═════ EXCERPT TO READ ═════

Hon. David Yulee, president and one-third owner of the A. G. & W. I. T.
C. Railroad, which connects the Atlantic coast at Fernandina with the
Gulf coast at Cedar Keys, offered me the free use of his long railroad,
for any purpose of exploration, &c., while his son, Mr. C. Wickliffe
Yulee, exerted himself to remove all impediments to delay.
These gentlemen, being native Floridians, have done much towards
encouraging all legitimate exploration of the peninsula, and have also
done something towards putting a check on the outrageous impositions
practised on northern agricultural emigrants to Florida, by encouraging
the organization of a railroad land-company, which offers a forty-acre
homestead for fifty dollars, to be selected out of nearly six hundred
thousand acres of land along their highway across the state. A man of
comparatively small means can now try the experiment of making a home
in the mild climate of Florida, and if he afterwards abandons the
enterprise there will have been but a small investment of capital,
and consequently little loss.

═════

> WHAT THIS EXERCISE ASKS
[a] Can you update the railroad passage by rewriting everything from "C. Railroad, which" down to "impediments to delay.", with "impediments" changed to "obstacles"?
[b] Would you transcribe everything in the records from the line containing "The width and height of the screenshot is (501, 378)." down to the line containing "click(x=26, y=34)", leaving out the pictures?

═════ MATERIAL SUPPLIED ═════

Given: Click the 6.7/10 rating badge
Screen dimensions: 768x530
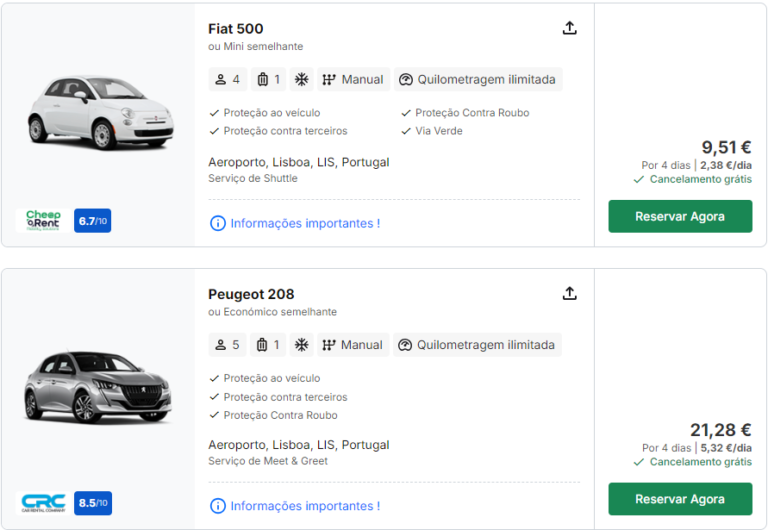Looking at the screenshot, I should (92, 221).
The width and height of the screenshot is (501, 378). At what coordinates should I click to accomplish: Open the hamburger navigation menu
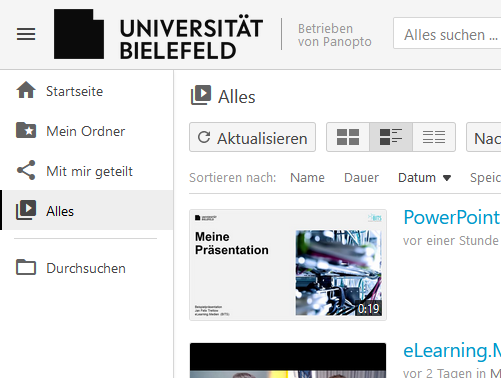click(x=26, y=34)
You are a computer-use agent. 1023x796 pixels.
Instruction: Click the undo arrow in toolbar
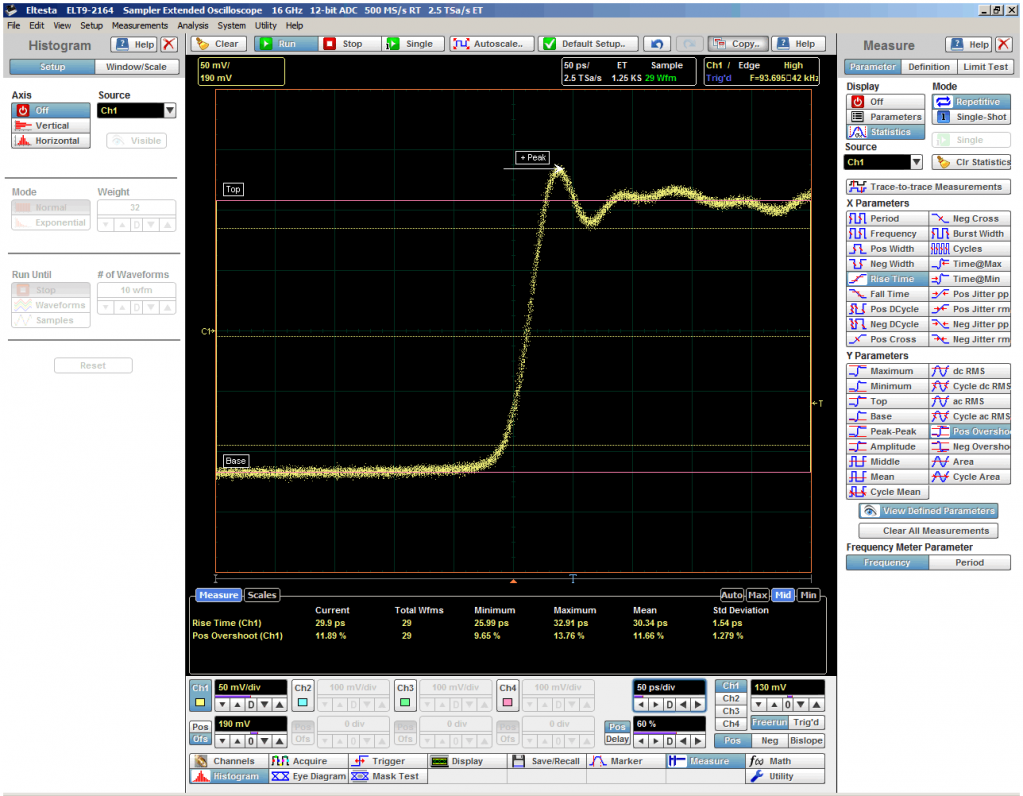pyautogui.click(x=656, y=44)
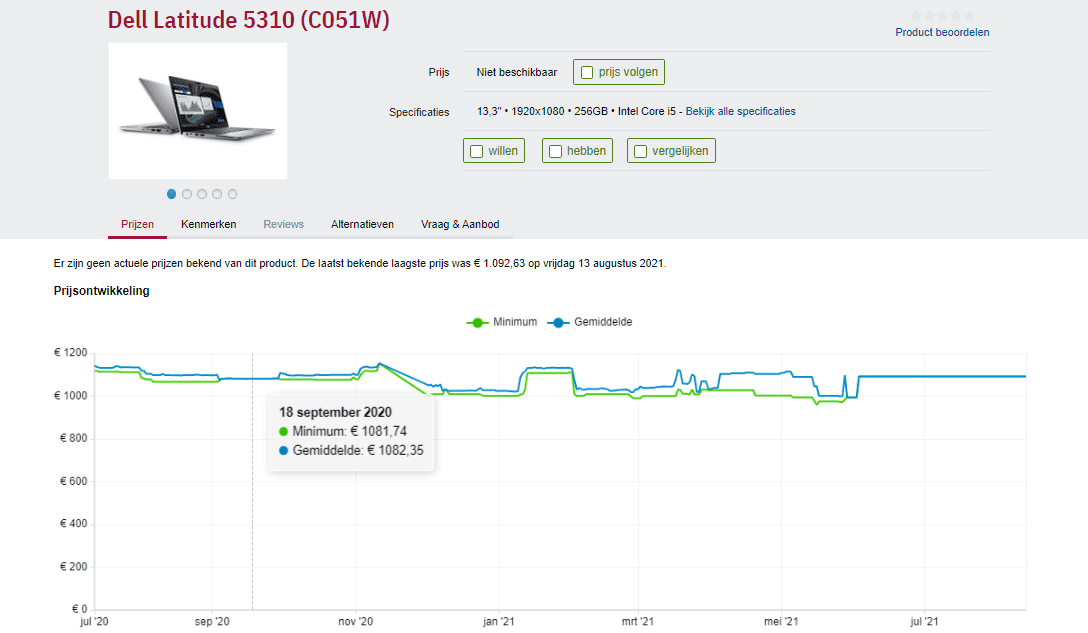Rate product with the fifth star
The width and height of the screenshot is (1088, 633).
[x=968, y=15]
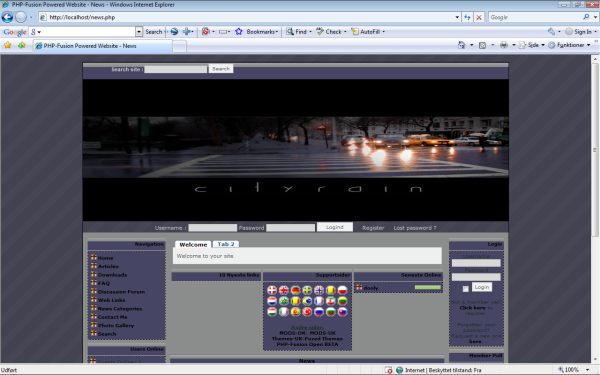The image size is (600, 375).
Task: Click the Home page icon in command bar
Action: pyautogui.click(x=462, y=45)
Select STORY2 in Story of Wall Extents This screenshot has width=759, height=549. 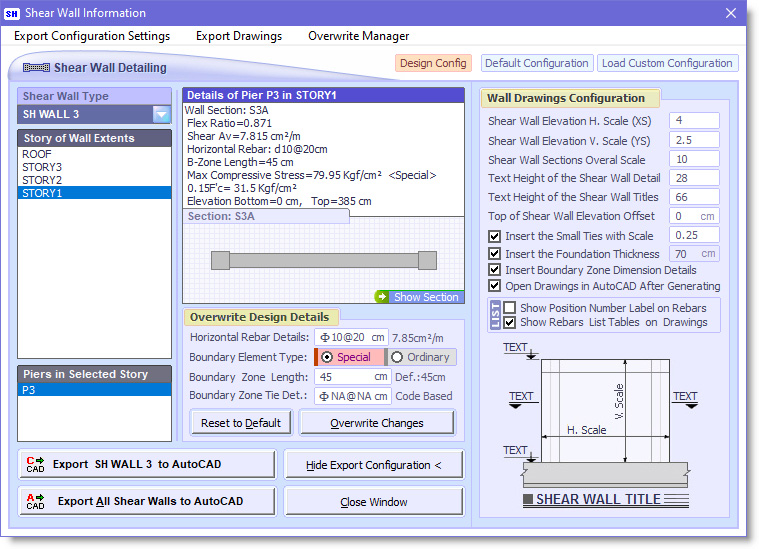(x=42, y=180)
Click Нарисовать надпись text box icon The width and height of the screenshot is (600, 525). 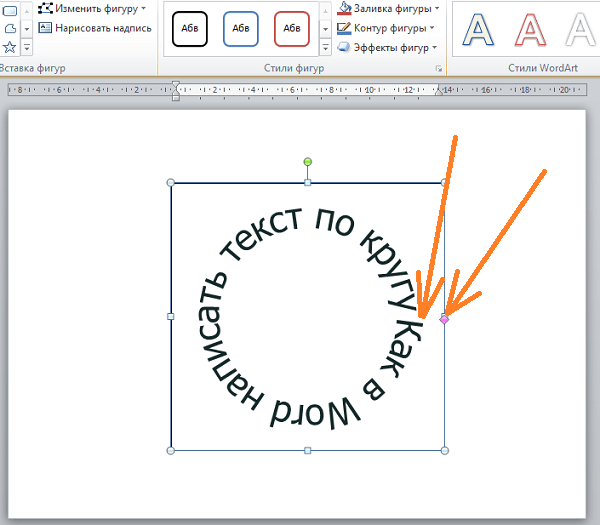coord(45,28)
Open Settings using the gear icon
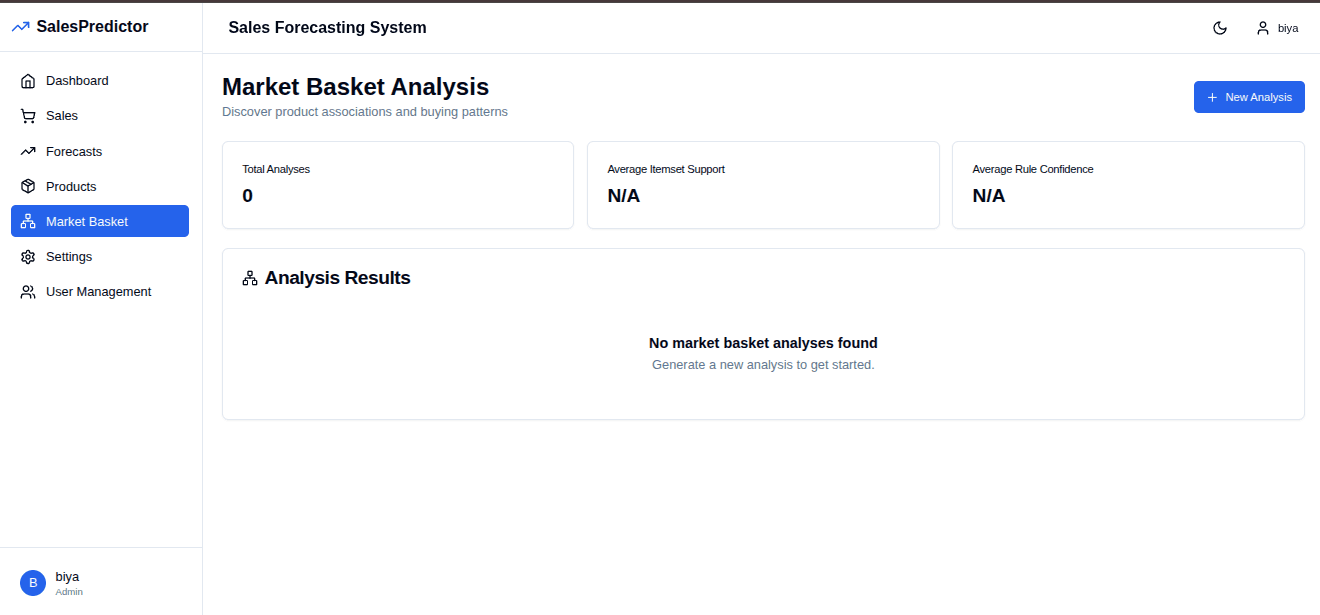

═════

> PER-TASK ANSWERS
[a]
C. Railroad, which connects the Atlantic coast at Fernandina with the
Gulf coast at Cedar Keys, offered me the free use of his long railroad,
for any purpose of exploration, &c., while his son, Mr. C. Wickliffe
Yulee, exerted himself to remove all obstacles to delay.

[b]
The width and height of the screenshot is (501, 378). At what coordinates should I click to accomplish: Open the hamburger navigation menu
click(x=26, y=34)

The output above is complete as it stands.